[Dataset excerpt]
################
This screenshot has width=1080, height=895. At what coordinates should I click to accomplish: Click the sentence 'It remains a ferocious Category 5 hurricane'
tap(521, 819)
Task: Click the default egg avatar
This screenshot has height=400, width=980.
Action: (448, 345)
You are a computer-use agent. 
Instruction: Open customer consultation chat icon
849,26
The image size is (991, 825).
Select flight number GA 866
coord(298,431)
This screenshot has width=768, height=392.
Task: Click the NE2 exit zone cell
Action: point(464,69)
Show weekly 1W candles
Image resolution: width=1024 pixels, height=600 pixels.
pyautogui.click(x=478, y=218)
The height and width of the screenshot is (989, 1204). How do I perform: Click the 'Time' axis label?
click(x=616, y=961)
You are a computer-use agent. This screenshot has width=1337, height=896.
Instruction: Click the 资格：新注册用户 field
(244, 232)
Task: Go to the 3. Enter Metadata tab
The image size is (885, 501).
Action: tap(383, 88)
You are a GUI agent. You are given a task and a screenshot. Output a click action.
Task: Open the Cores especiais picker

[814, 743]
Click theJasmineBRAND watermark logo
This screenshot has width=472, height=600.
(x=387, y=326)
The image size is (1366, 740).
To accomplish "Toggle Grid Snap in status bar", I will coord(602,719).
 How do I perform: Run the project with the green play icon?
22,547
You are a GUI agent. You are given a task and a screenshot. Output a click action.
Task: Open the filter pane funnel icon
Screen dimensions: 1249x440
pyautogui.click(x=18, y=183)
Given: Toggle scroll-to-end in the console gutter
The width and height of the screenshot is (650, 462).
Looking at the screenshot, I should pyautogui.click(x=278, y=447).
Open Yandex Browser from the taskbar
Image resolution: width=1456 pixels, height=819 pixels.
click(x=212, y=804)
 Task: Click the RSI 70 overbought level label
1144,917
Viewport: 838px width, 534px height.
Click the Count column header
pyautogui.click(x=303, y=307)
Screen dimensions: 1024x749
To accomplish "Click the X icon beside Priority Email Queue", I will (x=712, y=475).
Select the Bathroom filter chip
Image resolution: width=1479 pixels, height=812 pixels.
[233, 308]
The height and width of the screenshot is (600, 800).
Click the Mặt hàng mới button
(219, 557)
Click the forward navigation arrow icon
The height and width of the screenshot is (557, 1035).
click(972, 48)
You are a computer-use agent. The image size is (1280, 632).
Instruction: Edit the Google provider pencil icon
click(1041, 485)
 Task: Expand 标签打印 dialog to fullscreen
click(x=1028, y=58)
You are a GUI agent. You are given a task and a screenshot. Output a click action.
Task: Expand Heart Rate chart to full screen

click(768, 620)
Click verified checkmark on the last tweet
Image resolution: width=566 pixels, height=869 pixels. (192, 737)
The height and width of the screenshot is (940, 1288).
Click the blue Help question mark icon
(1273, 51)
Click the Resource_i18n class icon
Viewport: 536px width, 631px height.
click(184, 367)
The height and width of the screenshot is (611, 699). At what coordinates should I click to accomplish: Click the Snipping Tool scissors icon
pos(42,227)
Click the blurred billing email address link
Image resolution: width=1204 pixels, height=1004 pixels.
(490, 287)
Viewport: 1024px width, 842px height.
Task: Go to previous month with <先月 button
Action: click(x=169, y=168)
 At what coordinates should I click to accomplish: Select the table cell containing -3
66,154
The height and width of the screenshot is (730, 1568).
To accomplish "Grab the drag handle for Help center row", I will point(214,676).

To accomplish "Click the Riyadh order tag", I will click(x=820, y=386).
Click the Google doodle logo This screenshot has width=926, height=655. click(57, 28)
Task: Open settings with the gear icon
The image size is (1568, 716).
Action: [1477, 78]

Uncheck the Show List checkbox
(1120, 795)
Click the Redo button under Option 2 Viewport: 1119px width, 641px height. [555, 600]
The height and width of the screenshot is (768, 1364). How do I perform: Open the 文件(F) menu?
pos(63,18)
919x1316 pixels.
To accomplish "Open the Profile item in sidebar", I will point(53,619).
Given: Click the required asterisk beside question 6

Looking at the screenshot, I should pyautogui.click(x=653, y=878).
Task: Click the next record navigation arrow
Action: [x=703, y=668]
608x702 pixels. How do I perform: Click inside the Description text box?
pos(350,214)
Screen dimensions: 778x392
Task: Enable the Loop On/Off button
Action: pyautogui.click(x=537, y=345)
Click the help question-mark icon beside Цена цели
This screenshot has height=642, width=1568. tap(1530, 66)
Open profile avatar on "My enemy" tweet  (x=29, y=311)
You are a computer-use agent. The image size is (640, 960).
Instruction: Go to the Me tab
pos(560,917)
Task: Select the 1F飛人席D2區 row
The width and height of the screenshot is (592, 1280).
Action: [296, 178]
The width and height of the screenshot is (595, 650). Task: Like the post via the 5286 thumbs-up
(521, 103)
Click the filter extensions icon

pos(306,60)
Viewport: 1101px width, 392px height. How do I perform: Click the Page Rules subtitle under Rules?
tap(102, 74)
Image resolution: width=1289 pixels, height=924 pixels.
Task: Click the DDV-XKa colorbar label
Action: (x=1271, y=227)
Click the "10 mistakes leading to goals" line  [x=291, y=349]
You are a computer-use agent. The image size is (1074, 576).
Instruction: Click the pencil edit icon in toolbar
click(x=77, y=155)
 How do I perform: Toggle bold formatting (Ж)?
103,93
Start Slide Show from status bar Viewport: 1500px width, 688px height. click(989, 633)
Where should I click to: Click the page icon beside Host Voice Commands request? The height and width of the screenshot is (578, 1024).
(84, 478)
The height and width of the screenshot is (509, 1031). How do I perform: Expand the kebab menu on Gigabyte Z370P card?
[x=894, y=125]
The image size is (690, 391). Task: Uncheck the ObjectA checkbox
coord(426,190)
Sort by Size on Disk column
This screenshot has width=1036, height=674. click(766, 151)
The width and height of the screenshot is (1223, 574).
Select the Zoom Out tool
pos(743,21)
################
**EXERCISE TASK:** Rename "Instruction" to "Command" everywhere in the lines above, and give them again with nothing else changed.

**FINISHED ANSWER:**
This screenshot has width=1080, height=895. At what coordinates should I click to accomplish: Click the sentence 'It remains a ferocious Category 5 hurricane'
tap(521, 819)
Task: Click the default egg avatar
This screenshot has height=400, width=980.
Action: (448, 345)
You are a computer-use agent. 
Command: Open customer consultation chat icon
849,26
The image size is (991, 825).
Select flight number GA 866
coord(298,431)
This screenshot has width=768, height=392.
Task: Click the NE2 exit zone cell
Action: point(464,69)
Show weekly 1W candles
Image resolution: width=1024 pixels, height=600 pixels.
pyautogui.click(x=478, y=218)
The height and width of the screenshot is (989, 1204). How do I perform: Click the 'Time' axis label?
click(x=616, y=961)
You are a computer-use agent. This screenshot has width=1337, height=896.
Command: Click the 资格：新注册用户 field
(244, 232)
Task: Go to the 3. Enter Metadata tab
The image size is (885, 501).
Action: tap(383, 88)
You are a GUI agent. You are given a task and a screenshot. Output a click action.
Task: Open the Cores especiais picker

[814, 743]
Click theJasmineBRAND watermark logo
This screenshot has width=472, height=600.
(x=387, y=326)
The image size is (1366, 740).
To accomplish "Toggle Grid Snap in status bar", I will coord(602,719).
 How do I perform: Run the project with the green play icon?
22,547
You are a GUI agent. You are given a task and a screenshot. Output a click action.
Task: Open the filter pane funnel icon
Screen dimensions: 1249x440
pyautogui.click(x=18, y=183)
Given: Toggle scroll-to-end in the console gutter
The width and height of the screenshot is (650, 462).
Looking at the screenshot, I should pyautogui.click(x=278, y=447).
Open Yandex Browser from the taskbar
Image resolution: width=1456 pixels, height=819 pixels.
click(x=212, y=804)
 Task: Click the RSI 70 overbought level label
1144,917
Viewport: 838px width, 534px height.
Click the Count column header
pyautogui.click(x=303, y=307)
Screen dimensions: 1024x749
To accomplish "Click the X icon beside Priority Email Queue", I will (x=712, y=475).
Select the Bathroom filter chip
Image resolution: width=1479 pixels, height=812 pixels.
[233, 308]
The height and width of the screenshot is (600, 800).
Click the Mặt hàng mới button
(219, 557)
Click the forward navigation arrow icon
The height and width of the screenshot is (557, 1035).
click(972, 48)
You are a computer-use agent. The image size is (1280, 632).
Command: Edit the Google provider pencil icon
click(1041, 485)
 Task: Expand 标签打印 dialog to fullscreen
click(x=1028, y=58)
You are a GUI agent. You are given a task and a screenshot. Output a click action.
Task: Expand Heart Rate chart to full screen

click(768, 620)
Click verified checkmark on the last tweet
Image resolution: width=566 pixels, height=869 pixels. (192, 737)
The height and width of the screenshot is (940, 1288).
Click the blue Help question mark icon
(1273, 51)
Click the Resource_i18n class icon
Viewport: 536px width, 631px height.
click(184, 367)
The height and width of the screenshot is (611, 699). At what coordinates should I click to accomplish: Click the Snipping Tool scissors icon
pos(42,227)
Click the blurred billing email address link
Image resolution: width=1204 pixels, height=1004 pixels.
(490, 287)
Viewport: 1024px width, 842px height.
Task: Go to previous month with <先月 button
Action: click(x=169, y=168)
 At what coordinates should I click to accomplish: Select the table cell containing -3
66,154
The height and width of the screenshot is (730, 1568).
To accomplish "Grab the drag handle for Help center row", I will point(214,676).

To accomplish "Click the Riyadh order tag", I will click(x=820, y=386).
Click the Google doodle logo This screenshot has width=926, height=655. click(57, 28)
Task: Open settings with the gear icon
The image size is (1568, 716).
Action: [1477, 78]

Uncheck the Show List checkbox
(1120, 795)
Click the Redo button under Option 2 Viewport: 1119px width, 641px height. [555, 600]
The height and width of the screenshot is (768, 1364). How do I perform: Open the 文件(F) menu?
pos(63,18)
919x1316 pixels.
To accomplish "Open the Profile item in sidebar", I will point(53,619).
Given: Click the required asterisk beside question 6

Looking at the screenshot, I should pyautogui.click(x=653, y=878).
Task: Click the next record navigation arrow
Action: [x=703, y=668]
608x702 pixels. How do I perform: Click inside the Description text box?
pos(350,214)
Screen dimensions: 778x392
Task: Enable the Loop On/Off button
Action: pyautogui.click(x=537, y=345)
Click the help question-mark icon beside Цена цели
This screenshot has height=642, width=1568. tap(1530, 66)
Open profile avatar on "My enemy" tweet  (x=29, y=311)
You are a computer-use agent. The image size is (640, 960).
Command: Go to the Me tab
pos(560,917)
Task: Select the 1F飛人席D2區 row
The width and height of the screenshot is (592, 1280).
Action: [296, 178]
The width and height of the screenshot is (595, 650). Task: Like the post via the 5286 thumbs-up
(521, 103)
Click the filter extensions icon

pos(306,60)
Viewport: 1101px width, 392px height. How do I perform: Click the Page Rules subtitle under Rules?
tap(102, 74)
Image resolution: width=1289 pixels, height=924 pixels.
Task: Click the DDV-XKa colorbar label
Action: (x=1271, y=227)
Click the "10 mistakes leading to goals" line  [x=291, y=349]
You are a computer-use agent. The image size is (1074, 576).
Command: Click the pencil edit icon in toolbar
click(x=77, y=155)
 How do I perform: Toggle bold formatting (Ж)?
103,93
Start Slide Show from status bar Viewport: 1500px width, 688px height. click(989, 633)
Where should I click to: Click the page icon beside Host Voice Commands request? The height and width of the screenshot is (578, 1024).
(84, 478)
The height and width of the screenshot is (509, 1031). How do I perform: Expand the kebab menu on Gigabyte Z370P card?
[x=894, y=125]
The image size is (690, 391). Task: Uncheck the ObjectA checkbox
coord(426,190)
Sort by Size on Disk column
This screenshot has width=1036, height=674. click(766, 151)
The width and height of the screenshot is (1223, 574).
Select the Zoom Out tool
pos(743,21)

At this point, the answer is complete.